Alexander Shkolnik, co-founder and president of LiquidPiston, built a rotary designed engine with a pistonless set up that maximizes ratio of power and weight. The Connecticut-based firm has spent $18 million and 13 years in modifying a rotary engine that was built in 1960 by Felix Wankel, Wired reported. On 2012, Mazda gave up on the said engine, but Shkolnik remodelled the rotary engine based on his father's design, a combustion technology by a physicist, Nikolay. Engineers took the conventional engine from the Kart and installed the X mini on Monday. The performance was exactly what they expect.

EV's and drones are the potential products to use LiquidPiston's engine. The 1.5 kilogram battery medium-duty and propeller-powered drone caught the United States military's interest, Spectrum reported. The company has received $1million fund from the Defence Advanced Military Research and Projects to address certain oil problems and engine reliability.

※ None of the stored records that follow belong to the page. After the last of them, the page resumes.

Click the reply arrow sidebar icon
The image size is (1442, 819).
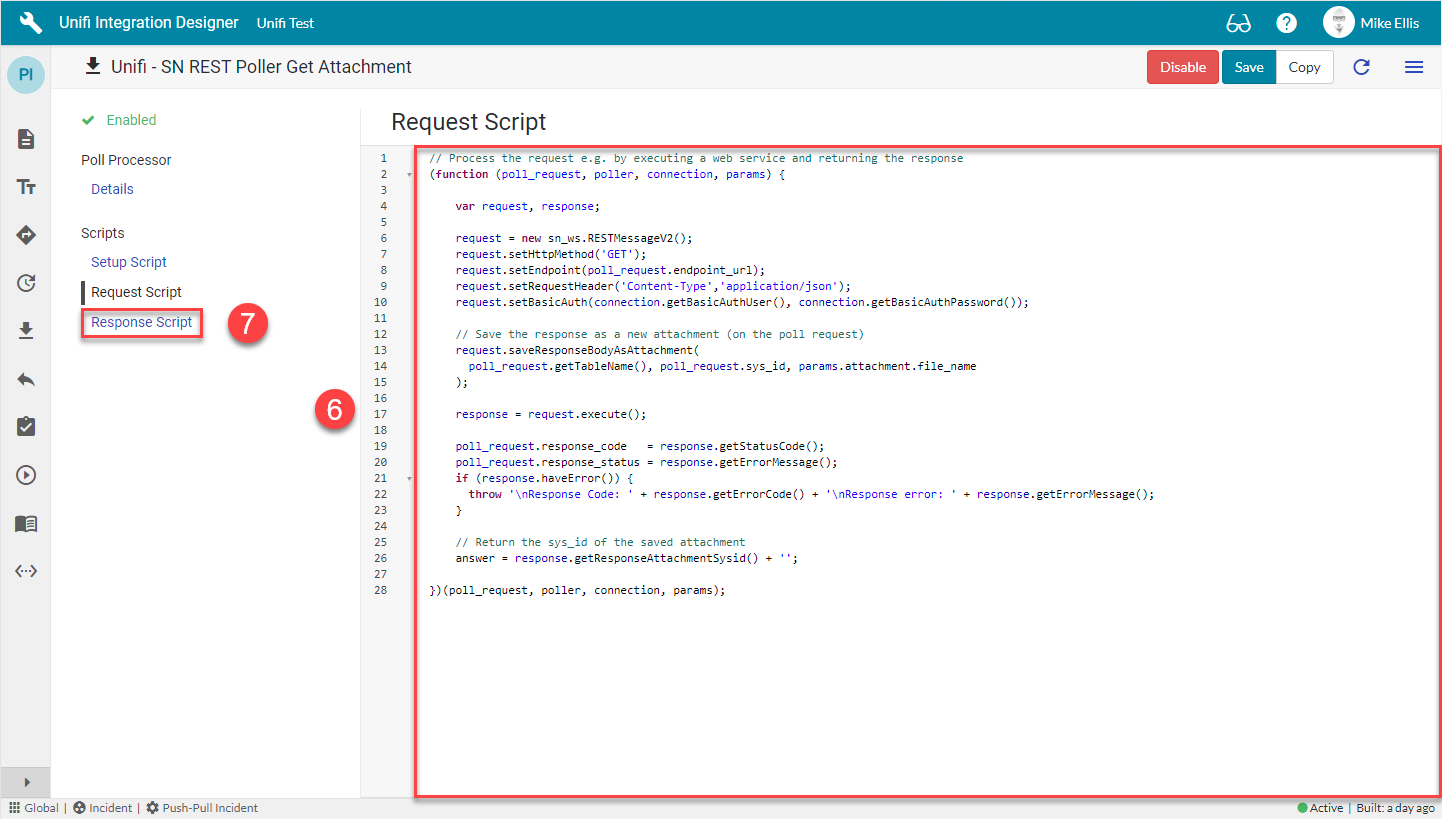(25, 378)
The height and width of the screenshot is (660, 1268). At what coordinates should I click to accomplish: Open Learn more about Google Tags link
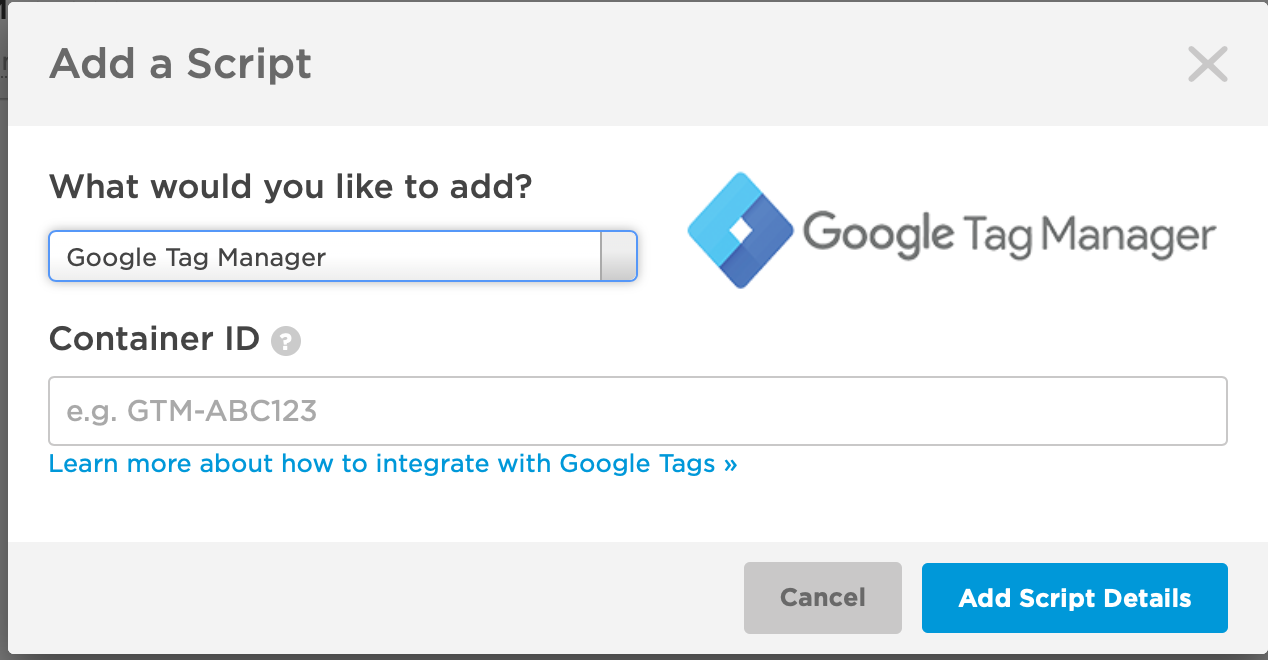coord(393,464)
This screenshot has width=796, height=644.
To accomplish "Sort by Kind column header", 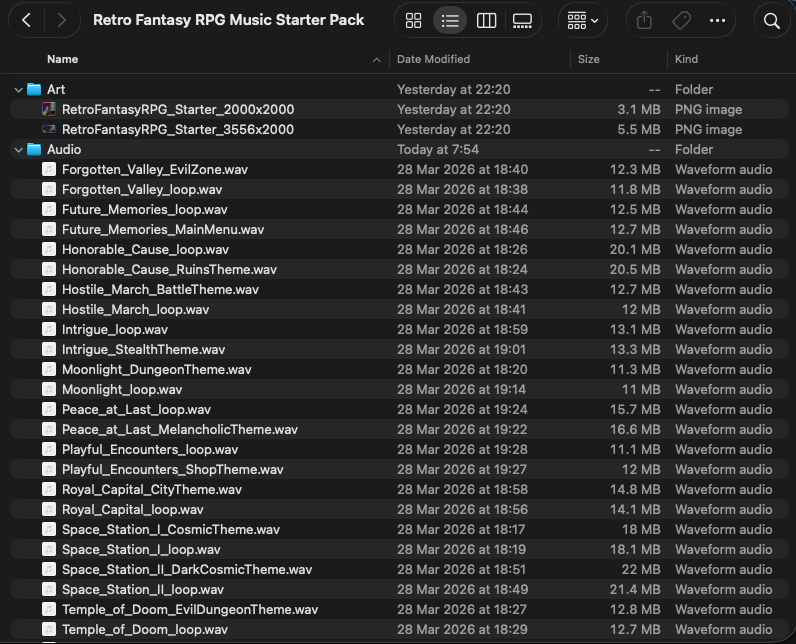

The engine, after undergoing half a dozen modifications has resulted in an all-metal rotary engine that is far different from the conventional engine, the famous operational engine of the Mazda RX series.

Instead of a triangle inside a peanut model, the chamber itself is triangular with a peanut-shaped rotor that seals gas from moving from one chamber into another. It makes the engine easier to lubricate wihout burning oil as combustion occurs, a feature called over-expansion.

EV's and drones have an urgent need for compact engines. LiquidPiston has a continuously expanding range of engine models with different functions. The engine demonstration on Monday proved that the company has a manufacturing capability. However, the company has a long way to go. Production and practical application in a drone will take years.